Texto originalmente publicado em 2019
Eu me lembro perfeitamente daquela sensação de assombro e deslumbramento que senti na primeira vez que presenciei a manifestação de uma aptidão extraordinária em um autista.
Lembro perfeitamente porque ainda é a mesma sensação que experimento até hoje quando vejo uma criança com todas as limitações características do autismo exibir alguma habilidade incomum – seja a precocidade de leitura e escrita, a facilidade na aprendizagem de outras línguas, o raciocínio sofisticado para encontrar solução para um problema ou para cálculos matemáticos complexos, a memória prodigiosa ou um talento excepcional em alguma área.
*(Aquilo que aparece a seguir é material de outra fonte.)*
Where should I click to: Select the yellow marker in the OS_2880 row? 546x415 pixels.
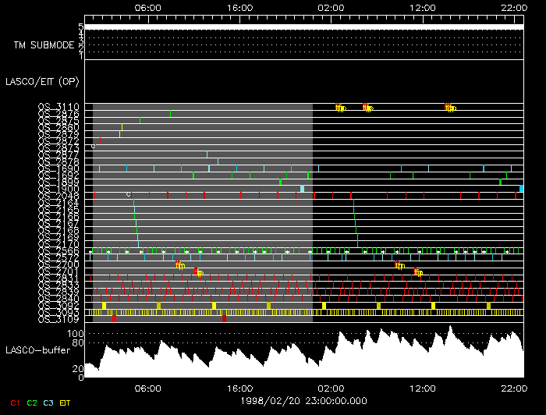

Mas, ao contrário do que muitos possam pensar, meu fascínio não tem só a ver com aquela admiração que a gente costuma sentir diante de um desempenho superior. Acontece que o reconhecimento dessa mistura intrincada de déficits e habilidades marcou o início da minha jornada pra entender melhor essa coisa toda da aprendizagem. A constatação da existência de circuitos cerebrais diferentes do padrão – o que chamamos hoje de configuração cerebral atípica – me fez enxergar um mundo de possibilidades. Não só em relação ao processamento de informações singular dos autistas, mas também das pessoas com TDAH, dislexia, discalculia e déficits diversos.
Essa nova perspectiva me permitiu rever e questionar as práticas educacionais tradicionais, que são definidas pelo conhecimento que temos acerca do “desenvolvimento normal”. Todos sabemos que o uso mecanizado e engessado de tais práticas não favorece pessoas com diferentes perfis de aprendizagem, mesmo que neurotípicas. A elaboração de estratégias de ensino diferenciadas para populações neurodiversas (desde o sistema braile para deficientes visuais até a tecnologia assistiva e os aplicativos educacionais que estão surgindo) sempre esteve necessariamente vinculada à nossa disposição para procurar caminhos alternativos – que, aliás, são sinalizados pelos próprios interessados.
Pra quem, como eu, tem o privilégio de apreciar esses circuitos cerebrais atípicos em pleno funcionamento, ao vivo e a cores, o deslumbramento vira parte da rotina.
Há poucos dias, a diversão ficou por conta de um pequeno autista de 5 anos, que ainda não fala, não responde a chamados e que passa uma boa parte do tempo enfileirando carrinhos, sem brincar simbólico. Então, quando mostrei um livro de grandes letras coloridas (depois de um esforço razoável para conseguir sua atenção), ele alegremente passou a me trazer as figuras de animais que começavam com as letras que eu apontava. Sem nenhum auxílio ou dica. Identificava, inclusive, vários animais que começavam com a mesma letra, de uma só vez. E quando cheguei na letra R, procurei rapidamente pela sala, não achei nada e falei “Que pena, não tenho nenhum animal com a letra R aqui”. Ele olhou bem nos meus olhos, virou-se rapidamente e em um segundo apareceu com um rinoceronte – só faltou esfregar na minha cara! Aposto que soltou um “Dã” mentalmente…
Tenho um arquivo vivo de exemplos que demonstram a importância do atendimento pedagógico individualizado. Dar oportunidade para que todos aprendam beneficia toda a sociedade.